In terms of the efficacy, the current study demonstrated that the neoadjuvant AT in stage IIB–IIIC breast cancer patients were active with a cRR of 91.8% (95% CI, 85–99). The main toxicity was granulocytopenia, but was easily managed at the outpatient clinics. The compliance was very high with a relative dose intensity of each drug of 0.95. However, the pCR rate (7.4%) and the breast-conserving surgery rate (26.3%) in this trial were somewhat lower than those reported in previous studies [9, 16, 3234]. One of the plausible reasons for the lower rates of pCR and breast-conserving surgery rate may be the large tumor size (median 7 cm, range 1–14 cm) in our study. Moreover, 18.0% of the enrolled patients had inflammatory cancer, while 11.5% of the patients had ipsilateral supraclavicular lymph node metastases (N3 disease) at study entry. Most of the previous trials included patients with ≤ N2 disease but not N3 [9, 16].

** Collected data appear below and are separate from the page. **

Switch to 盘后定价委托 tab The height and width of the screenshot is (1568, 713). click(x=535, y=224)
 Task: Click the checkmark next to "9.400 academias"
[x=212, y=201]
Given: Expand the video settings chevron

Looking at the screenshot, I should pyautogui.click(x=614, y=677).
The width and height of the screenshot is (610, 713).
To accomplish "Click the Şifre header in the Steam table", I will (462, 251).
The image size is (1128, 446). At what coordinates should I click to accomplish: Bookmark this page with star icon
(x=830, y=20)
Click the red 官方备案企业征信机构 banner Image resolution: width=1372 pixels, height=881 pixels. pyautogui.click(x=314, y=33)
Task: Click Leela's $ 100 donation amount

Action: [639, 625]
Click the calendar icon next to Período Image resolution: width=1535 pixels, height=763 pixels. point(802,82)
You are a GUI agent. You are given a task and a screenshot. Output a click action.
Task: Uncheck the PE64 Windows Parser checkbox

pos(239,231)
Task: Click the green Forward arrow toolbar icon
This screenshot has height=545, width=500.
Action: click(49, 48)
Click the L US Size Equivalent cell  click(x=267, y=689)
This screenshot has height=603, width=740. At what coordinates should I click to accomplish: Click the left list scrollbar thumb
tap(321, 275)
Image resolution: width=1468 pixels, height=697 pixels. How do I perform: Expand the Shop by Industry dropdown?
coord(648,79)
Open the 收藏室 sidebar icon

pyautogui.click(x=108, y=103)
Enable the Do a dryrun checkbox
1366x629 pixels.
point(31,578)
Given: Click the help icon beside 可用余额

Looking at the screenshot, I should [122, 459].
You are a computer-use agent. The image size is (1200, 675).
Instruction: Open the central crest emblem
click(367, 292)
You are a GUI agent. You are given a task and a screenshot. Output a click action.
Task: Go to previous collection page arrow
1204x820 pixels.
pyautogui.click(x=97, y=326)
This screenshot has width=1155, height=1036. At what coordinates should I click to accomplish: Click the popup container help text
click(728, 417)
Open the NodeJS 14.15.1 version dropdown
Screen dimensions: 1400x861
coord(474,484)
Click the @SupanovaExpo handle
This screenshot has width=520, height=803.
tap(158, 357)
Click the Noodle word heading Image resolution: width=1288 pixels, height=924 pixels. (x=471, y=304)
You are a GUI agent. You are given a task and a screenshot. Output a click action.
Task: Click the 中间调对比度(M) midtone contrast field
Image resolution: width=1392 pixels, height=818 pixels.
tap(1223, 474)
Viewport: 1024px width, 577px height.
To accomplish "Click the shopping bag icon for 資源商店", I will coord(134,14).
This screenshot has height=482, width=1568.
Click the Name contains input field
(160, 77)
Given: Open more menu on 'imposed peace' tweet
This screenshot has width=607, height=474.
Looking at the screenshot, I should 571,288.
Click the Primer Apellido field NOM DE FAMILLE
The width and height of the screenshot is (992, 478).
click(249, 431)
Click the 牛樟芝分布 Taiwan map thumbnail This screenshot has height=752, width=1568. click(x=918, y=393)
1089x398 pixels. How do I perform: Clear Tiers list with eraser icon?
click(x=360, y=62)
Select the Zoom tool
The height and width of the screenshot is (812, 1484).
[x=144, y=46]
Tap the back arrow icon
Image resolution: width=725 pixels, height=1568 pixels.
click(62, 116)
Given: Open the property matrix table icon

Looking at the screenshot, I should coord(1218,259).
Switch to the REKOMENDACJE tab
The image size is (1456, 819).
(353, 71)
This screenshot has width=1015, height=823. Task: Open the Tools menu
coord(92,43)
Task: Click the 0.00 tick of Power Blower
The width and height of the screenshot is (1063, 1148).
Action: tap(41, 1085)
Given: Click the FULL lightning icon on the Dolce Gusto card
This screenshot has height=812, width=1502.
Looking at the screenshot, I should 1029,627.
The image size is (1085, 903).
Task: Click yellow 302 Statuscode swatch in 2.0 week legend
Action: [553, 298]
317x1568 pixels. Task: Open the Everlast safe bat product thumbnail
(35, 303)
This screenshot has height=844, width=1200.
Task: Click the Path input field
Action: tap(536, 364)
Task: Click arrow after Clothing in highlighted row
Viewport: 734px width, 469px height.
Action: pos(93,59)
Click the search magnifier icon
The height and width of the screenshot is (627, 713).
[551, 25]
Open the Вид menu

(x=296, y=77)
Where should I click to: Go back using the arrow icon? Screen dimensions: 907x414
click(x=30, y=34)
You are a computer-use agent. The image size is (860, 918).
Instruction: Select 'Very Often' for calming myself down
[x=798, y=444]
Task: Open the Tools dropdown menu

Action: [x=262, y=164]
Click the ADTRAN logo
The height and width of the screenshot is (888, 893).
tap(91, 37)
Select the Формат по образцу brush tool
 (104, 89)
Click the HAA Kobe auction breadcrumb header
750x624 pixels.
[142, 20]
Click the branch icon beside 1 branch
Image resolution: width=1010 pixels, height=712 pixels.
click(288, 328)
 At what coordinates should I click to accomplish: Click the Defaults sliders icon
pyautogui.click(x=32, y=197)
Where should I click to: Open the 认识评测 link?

The optimal sequence, intensity and duration of the AT chemotherapy need to be defined in neoadjuvant setting for breast cancer. The Anglo–Celtic Cooperative Oncology Group (ACCOG) trial randomized 363 patients with primary tumors > 3 cm or inflammatory or locally advanced breast cancer to six cycles of pre-operative adrimycin/cyclophosphamide (AC) or AT. After a median follow-up of 32 months, there were no differences in cRR (61 vs. 70%), cCR rate (17 vs. 20%), the breast-conserving surgery rate (20 vs. 20%), pCR rate (24 vs. 21%), or relapse rate (31 vs. 25%) between the AC and AT groups [9]. The German Pre-operative Adriamycin and Docetaxel study II (GEPARDUO) randomized 913 patients with T2-3N0-2 breast cancer to four cycles of neoadjuvant AT every 2 weeks versus four cycles of AC every 3 weeks followed by four cycles of docetaxel (AC→D) [35]. Sequential AC→D showed a higher cRR (85 vs. 75%, P < 0.001), pCR (22 vs. 11%, P < 0.001), and the breast-conserving surgery rate (75 vs. 66%, P < 0.005) than dose-dense AT. Recently, a small randomized study of 45 patients to compare three versus six cycles of AT reported a higher pCR rate (10 vs. 36%, P = 0.045) in the six cycle arm than that in the three cycle arm, although it is inconclusive due to a small sample size [36]. The high frequency of systemic relapse (83%) following AT chemotherapy observed in the current study may prompt a need for more intense systemic therapy or longer duration of chemotherapy.

In conclusion, post-treatment ER status and Ki-67 proliferation index were the two important biomarkers that were prognostic of overall survival following neoadjuvant chemotherapy in locally advanced breast cancer patients. The chemotherapy markedly reduced the proliferation index in tumor and most post-treatment ER (+) tumors were negative for the proliferation index. The role of cell cycle CR using Ki-67 index as a surrogate endpoint in neoadjuvant AT chemotherapy should be investigated in future studies.